(What to do): If a line in the records below holds the word "checkbox", copy it.

(Input material):
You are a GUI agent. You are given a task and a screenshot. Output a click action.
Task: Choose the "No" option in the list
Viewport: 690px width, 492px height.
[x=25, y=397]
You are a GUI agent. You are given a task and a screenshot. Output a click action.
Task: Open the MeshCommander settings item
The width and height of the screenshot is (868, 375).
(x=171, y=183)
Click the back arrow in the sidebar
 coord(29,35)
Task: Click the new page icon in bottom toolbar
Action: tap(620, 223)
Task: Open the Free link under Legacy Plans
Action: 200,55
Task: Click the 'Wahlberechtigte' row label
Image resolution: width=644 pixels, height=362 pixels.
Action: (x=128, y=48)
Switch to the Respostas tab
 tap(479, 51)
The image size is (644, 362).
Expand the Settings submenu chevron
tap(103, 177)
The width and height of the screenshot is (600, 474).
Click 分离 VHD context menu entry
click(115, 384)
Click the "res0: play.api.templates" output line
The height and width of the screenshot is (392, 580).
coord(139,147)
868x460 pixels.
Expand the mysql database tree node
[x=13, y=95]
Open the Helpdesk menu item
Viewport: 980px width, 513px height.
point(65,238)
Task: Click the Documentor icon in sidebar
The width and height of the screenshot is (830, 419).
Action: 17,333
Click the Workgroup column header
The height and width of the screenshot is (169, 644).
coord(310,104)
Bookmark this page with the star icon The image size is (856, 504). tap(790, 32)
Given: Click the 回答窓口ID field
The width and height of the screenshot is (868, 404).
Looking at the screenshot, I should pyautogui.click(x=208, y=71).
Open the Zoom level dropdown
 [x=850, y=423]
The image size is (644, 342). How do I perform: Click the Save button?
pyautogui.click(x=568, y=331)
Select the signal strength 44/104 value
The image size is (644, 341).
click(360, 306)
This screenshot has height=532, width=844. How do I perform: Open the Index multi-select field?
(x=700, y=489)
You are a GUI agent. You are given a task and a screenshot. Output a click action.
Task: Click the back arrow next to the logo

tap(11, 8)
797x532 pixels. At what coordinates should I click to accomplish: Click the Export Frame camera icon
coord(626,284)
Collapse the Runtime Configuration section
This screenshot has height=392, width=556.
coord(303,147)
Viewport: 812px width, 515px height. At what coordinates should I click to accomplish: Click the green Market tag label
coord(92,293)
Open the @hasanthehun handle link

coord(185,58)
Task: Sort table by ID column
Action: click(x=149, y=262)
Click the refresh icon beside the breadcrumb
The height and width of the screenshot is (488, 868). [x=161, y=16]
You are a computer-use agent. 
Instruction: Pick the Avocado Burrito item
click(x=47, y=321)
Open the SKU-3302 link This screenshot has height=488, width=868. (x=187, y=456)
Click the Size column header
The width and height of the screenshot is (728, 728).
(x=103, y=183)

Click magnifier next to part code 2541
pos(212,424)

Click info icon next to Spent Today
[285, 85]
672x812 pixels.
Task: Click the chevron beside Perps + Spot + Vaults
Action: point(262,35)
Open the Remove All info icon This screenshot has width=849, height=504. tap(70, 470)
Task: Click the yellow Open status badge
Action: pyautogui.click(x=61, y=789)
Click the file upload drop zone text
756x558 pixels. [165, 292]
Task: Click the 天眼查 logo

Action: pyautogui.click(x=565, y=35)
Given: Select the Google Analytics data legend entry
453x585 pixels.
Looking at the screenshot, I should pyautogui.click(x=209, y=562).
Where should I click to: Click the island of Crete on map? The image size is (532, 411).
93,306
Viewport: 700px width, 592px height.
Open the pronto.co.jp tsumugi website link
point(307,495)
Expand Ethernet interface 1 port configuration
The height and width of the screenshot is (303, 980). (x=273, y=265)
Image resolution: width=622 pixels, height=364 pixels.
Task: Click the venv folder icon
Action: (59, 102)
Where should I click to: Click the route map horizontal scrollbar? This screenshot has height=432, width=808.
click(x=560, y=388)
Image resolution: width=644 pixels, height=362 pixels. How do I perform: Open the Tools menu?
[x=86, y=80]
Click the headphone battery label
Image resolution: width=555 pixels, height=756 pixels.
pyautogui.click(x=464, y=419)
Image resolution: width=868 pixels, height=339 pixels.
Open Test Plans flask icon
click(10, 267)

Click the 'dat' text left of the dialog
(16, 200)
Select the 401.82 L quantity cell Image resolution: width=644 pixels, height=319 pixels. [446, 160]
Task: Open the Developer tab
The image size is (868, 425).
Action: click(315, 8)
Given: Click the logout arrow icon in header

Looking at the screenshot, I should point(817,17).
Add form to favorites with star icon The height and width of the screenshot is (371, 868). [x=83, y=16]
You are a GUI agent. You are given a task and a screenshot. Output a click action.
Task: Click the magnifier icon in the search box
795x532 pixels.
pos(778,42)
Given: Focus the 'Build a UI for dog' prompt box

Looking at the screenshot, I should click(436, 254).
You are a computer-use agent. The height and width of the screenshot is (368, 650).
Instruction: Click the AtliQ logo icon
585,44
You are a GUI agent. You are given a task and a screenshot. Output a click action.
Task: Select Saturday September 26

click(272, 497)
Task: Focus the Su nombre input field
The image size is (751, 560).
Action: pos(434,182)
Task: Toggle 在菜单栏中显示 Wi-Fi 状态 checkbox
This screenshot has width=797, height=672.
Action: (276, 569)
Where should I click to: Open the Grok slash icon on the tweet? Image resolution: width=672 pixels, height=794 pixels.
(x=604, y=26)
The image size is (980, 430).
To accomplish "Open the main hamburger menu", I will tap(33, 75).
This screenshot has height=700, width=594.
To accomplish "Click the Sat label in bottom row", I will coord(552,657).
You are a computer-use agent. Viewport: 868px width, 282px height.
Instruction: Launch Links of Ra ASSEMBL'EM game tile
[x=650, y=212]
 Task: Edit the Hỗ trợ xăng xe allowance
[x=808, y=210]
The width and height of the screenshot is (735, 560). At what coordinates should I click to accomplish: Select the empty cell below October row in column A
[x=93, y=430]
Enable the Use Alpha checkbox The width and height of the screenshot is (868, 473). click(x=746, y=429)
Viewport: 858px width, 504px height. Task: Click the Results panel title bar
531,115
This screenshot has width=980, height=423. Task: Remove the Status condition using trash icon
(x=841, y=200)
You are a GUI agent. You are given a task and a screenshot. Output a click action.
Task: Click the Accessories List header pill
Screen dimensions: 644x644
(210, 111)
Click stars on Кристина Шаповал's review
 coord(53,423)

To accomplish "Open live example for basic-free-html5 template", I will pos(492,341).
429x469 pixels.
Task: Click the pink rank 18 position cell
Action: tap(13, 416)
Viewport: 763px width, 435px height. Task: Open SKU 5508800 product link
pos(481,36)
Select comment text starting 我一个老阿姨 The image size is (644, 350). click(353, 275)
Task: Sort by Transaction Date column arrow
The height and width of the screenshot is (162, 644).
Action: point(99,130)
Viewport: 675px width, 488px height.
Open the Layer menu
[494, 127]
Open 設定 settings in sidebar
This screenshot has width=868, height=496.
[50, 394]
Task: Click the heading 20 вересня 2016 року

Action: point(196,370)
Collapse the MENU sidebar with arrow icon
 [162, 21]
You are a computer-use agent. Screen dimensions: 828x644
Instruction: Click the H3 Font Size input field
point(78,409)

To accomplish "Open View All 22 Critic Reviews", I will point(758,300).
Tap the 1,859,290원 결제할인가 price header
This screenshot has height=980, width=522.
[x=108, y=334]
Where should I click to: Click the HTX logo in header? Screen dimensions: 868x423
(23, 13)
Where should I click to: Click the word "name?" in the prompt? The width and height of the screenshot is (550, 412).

(Exercise answer):
Task: Toggle 在菜单栏中显示 Wi-Fi 状态 checkbox
Enable the Use Alpha checkbox The width and height of the screenshot is (868, 473). click(x=746, y=429)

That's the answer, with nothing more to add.